* **ASSIGNMENT**:
Please return all lines in the listing holding the word "agent".

* **DATA IN THIS EXERCISE**:
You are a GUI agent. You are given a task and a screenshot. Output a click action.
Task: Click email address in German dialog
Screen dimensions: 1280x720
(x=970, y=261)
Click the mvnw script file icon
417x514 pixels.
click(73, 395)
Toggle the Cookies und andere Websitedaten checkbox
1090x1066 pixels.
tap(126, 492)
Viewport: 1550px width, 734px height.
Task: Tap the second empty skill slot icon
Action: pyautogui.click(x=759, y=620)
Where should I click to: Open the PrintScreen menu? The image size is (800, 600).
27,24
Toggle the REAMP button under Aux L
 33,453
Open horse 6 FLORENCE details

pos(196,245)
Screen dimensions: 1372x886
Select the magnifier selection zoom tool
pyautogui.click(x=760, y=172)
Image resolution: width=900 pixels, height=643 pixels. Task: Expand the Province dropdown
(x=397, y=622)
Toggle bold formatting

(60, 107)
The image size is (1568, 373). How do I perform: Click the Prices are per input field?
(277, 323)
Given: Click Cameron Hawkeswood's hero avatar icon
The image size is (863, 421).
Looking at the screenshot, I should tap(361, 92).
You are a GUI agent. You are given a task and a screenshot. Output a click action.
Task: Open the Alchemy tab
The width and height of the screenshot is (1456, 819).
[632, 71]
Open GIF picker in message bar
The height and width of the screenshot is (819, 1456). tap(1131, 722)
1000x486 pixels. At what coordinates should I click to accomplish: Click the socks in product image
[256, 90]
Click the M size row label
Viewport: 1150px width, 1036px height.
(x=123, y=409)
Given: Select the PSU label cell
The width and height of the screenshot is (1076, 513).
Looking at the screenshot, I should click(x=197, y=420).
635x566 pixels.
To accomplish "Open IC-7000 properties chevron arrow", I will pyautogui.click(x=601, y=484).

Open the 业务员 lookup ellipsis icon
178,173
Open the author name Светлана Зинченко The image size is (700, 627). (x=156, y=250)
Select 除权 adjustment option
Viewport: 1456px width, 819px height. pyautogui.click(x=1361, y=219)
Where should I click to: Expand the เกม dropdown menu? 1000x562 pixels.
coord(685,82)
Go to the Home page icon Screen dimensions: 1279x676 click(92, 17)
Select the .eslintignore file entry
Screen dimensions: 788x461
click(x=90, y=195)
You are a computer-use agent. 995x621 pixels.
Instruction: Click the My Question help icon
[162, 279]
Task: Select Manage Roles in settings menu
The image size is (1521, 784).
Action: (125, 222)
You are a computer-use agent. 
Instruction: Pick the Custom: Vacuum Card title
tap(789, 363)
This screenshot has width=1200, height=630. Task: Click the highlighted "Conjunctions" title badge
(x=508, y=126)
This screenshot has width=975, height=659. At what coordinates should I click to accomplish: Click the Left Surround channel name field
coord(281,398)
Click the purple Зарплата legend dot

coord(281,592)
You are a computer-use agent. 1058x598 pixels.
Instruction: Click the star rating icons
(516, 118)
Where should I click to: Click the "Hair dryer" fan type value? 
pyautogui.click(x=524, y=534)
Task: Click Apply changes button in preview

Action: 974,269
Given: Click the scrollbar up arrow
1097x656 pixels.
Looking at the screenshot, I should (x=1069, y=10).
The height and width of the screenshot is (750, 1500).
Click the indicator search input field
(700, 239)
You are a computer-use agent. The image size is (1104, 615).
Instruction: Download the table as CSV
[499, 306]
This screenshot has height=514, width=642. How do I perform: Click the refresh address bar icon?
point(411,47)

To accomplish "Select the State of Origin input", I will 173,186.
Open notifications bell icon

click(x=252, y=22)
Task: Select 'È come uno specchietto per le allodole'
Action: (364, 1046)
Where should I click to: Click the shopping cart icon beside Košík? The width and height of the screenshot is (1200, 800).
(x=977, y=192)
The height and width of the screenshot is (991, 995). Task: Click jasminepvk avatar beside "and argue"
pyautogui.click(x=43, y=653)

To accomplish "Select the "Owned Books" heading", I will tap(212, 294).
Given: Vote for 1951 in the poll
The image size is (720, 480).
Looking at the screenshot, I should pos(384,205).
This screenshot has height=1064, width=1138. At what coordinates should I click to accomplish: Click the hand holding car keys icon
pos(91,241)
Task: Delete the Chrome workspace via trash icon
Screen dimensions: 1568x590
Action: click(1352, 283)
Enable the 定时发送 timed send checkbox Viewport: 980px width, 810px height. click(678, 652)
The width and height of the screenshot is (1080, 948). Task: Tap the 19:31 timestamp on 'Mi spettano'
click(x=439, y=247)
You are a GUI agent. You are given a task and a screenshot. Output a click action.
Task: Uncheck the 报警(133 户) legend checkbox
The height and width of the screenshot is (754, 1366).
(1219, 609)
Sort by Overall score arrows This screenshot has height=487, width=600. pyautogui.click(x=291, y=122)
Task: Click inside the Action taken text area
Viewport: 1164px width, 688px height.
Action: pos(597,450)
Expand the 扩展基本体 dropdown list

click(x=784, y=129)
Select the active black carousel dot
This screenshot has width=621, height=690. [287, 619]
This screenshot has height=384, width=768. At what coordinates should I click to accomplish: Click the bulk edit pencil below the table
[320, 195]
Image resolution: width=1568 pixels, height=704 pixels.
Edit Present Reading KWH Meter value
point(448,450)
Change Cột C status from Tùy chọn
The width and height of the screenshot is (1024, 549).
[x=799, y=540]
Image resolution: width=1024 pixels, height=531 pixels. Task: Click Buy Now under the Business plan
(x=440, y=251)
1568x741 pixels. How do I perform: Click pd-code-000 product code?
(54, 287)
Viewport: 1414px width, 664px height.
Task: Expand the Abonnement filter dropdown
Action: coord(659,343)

* **RESULT FOR THIS EXERCISE**:
You are a GUI agent. You are given a task and a screenshot. Output a click action.
You are a GUI agent. You are given a task and a screenshot. Output a click action.
You are a computer-use agent. 995x621 pixels.
You are a computer-use agent. 
You are a computer-use agent. 1058x598 pixels.
You are a computer-use agent. The image size is (1104, 615).
You are a GUI agent. You are given a task and a screenshot. Output a click action.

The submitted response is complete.